Laparoscopic partial nephrectomy for renal cell carcinoma in a horseshoe kidney
DOI :
https://doi.org/10.5489/cuaj.2289Mots-clés :
Laparoscopy, Nephrectomy, Neoplasms, Urogenital abnormalities, Carcinoma, horseshoe kidneyRésumé
Horseshoe kidney has an incidence rate ranging from 1 in 400 to 1 in 1000, with a 2:1 ratio in men. It also has a predilection for chromosomal aneuploidies. From a pathophysiology standpoint, this anomaly occurs during the second to sixth week of gestation when the inferior portion of the metanephric blastema fuses to form an isthmus, commonly in the lower renal pole (90%). As a result of this fusion, the kidney may not bypass the inferior mesenteric artery and is impeded in its ascent. With an aberrant anatomical orientation and location, complications arise including hydronephrosis, renal calculi and a twofold risk of Wilms tumour. Despite these findings, the association of renal cell carcinoma (RCC) within a horseshoe kidney is extremely rare and fewer than 200 cases have been described.
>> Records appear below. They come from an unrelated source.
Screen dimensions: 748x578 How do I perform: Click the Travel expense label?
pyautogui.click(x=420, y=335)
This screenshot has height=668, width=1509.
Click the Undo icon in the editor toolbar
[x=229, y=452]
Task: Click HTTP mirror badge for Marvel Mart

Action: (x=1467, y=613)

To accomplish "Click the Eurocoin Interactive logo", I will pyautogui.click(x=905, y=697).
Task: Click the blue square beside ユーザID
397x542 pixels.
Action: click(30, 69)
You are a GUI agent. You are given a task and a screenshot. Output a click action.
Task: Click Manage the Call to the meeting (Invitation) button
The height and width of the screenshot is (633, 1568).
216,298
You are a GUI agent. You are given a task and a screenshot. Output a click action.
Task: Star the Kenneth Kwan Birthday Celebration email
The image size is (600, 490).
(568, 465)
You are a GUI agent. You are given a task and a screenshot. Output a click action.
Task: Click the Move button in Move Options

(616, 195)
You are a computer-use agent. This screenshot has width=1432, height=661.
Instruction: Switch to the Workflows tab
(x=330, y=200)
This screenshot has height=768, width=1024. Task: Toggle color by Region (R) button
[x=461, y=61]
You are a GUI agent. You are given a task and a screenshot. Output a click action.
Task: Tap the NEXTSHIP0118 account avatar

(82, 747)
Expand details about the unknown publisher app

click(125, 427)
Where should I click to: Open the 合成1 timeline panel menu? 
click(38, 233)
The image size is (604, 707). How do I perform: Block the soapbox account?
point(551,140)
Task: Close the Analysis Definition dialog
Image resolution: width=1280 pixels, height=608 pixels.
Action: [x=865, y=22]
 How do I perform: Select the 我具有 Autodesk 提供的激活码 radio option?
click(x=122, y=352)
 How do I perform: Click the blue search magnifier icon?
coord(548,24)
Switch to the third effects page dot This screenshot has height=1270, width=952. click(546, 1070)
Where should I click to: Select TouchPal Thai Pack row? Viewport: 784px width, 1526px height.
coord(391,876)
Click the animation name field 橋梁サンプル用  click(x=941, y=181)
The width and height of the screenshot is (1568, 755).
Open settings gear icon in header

Therapeutically speaking, partial nephrectomies are the gold standard of treatment for renal tumours smaller than 4 cm in diameter, with a growing indication to accomplish this procedure by laparoscopic or robotic means. We report a case of an asymptomatic 58-year-old male with an incidental computed tomography scan finding of a 4-cm solid mass in the right moiety of a horseshoe kidney. He was treated by laparoscopic partial nephrectomy. There have only been 2 other reported cases to our knowledge on a laparoscopic partial nephrectomy in a horseshoe kidney for RCC. We believe that, in experienced hands, the laparoscopic approach may be used successfully for this clinical situation.